Very rare side effects:
enhancement of existing myasthenia gravis, angina pectoris enhancement, discomfort enhancement, psoriasis, psoriasis enhancement, combined corneal inflammation and conjunctivitis, blurred vision, joint pain, diabetes mellitus, increased liver function, Libido reduction, impotence, in existing kidney disease: kidney function deterioration.
The beta-2 effect can lead to a narrowing of the respiratory tract and therefore to shortness of breath, especially in patients with a sensitive bronchial system, for example in asthma.
In patients with Hyperthyroidism can mask the symptoms of rapid heartbeat and tremors. After prolonged severe fasting or heavy exercise, it can lead to low blood sugar, in addition, disorders in fat metabolism can occur.
What interactions does propranolol show?
Please note that the interactions may vary depending on the drug formulation of a drug (eg tablet, syringe, ointment).
When used concomitantly with insulin or other agents for the treatment of diabetes, propranolol may increase or prolong their effects. Warning signs of hypoglycaemia such as palpitations and muscle tremors (tremor) can be so mitigated that they are no longer recognizable as signs of disease (obfuscation). Therefore, regular blood sugar checks are required.
Propranolol may increase the effect of other antihypertensive agents and therefore lead to excessive blood pressure drop. This applies, for example, to the use with other beta-blockers as well as with tri- and tetracyclic antidepressants, sleeping pills (barbiturates), active substances for water excretion (diuretics), vasodilators, anesthetics and nitroglycerin.
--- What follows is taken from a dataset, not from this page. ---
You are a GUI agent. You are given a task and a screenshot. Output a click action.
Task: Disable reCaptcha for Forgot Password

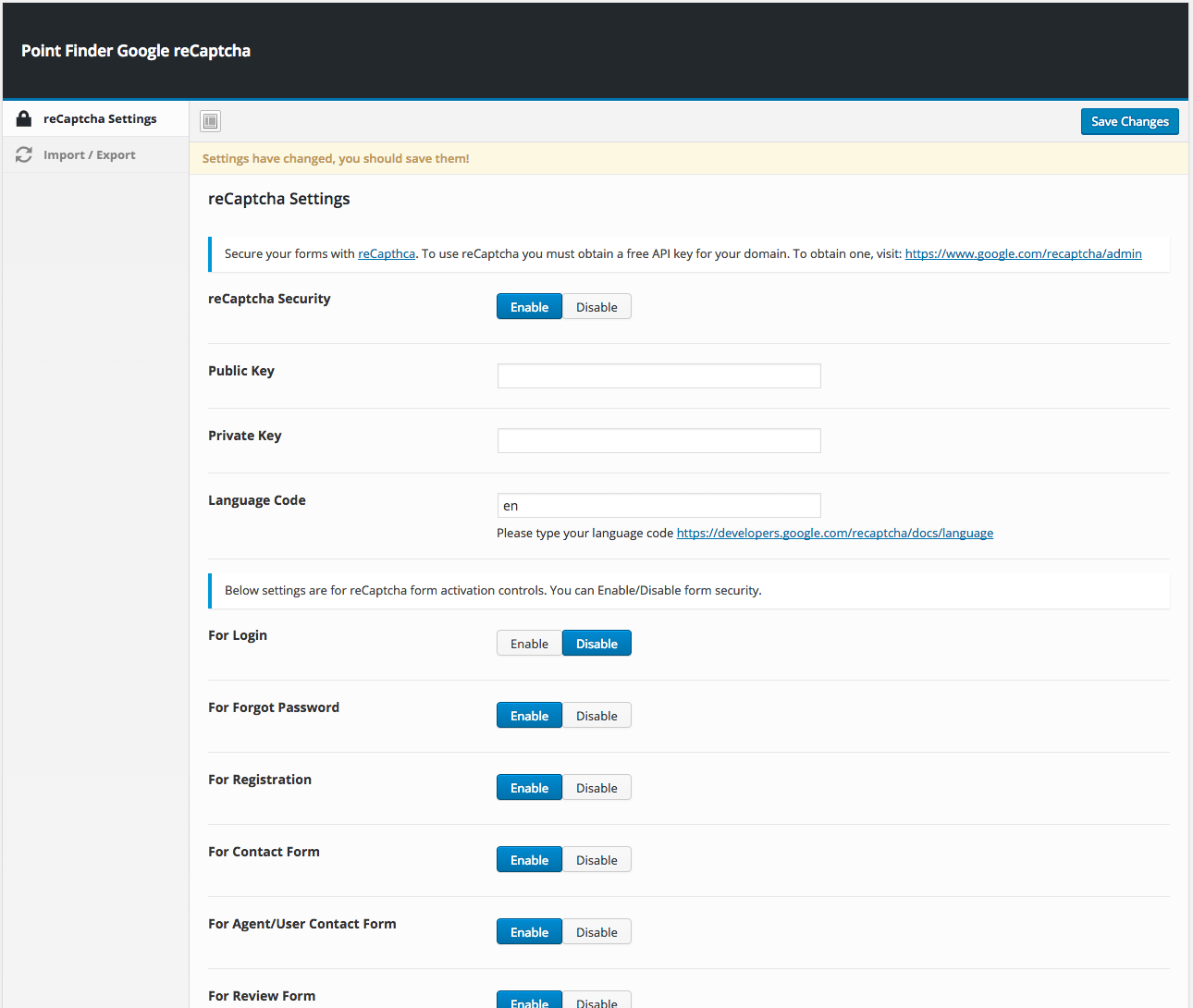(596, 716)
Similarly, propranolol may potentiate the action of anti-arrhythmic (antiarrhythmic) agents.
Combining propranolol with cardiac glycosides and brain-lowering antihypertensive agents such as reserpine, methyldopa, guanfacine and clonidine may result in a greater decrease in heart rate and delay in cardiac conduction.
Concomitant administration of propranolol with the stress hormones norepinephrine or epinephrine may cause a very rapid and rapid rise in blood pressure. In MAO inhibitors (for depression), the same effect is caused by the reduced degradation of propranolol HCl. Also, the intake of cimetidine from the group of H2-receptor blockers enhances the action of propranolol.
Indomethacin from the group of non-steroidal anti-inflammatory drugs may reduce the blood pressure-lowering effect of propranolol.
In the event that propranolol can not be discontinued before surgery under anesthesia or prior to the use of muscle relaxants (for example for artificial respiration), the anesthetist must be informed of the treatment.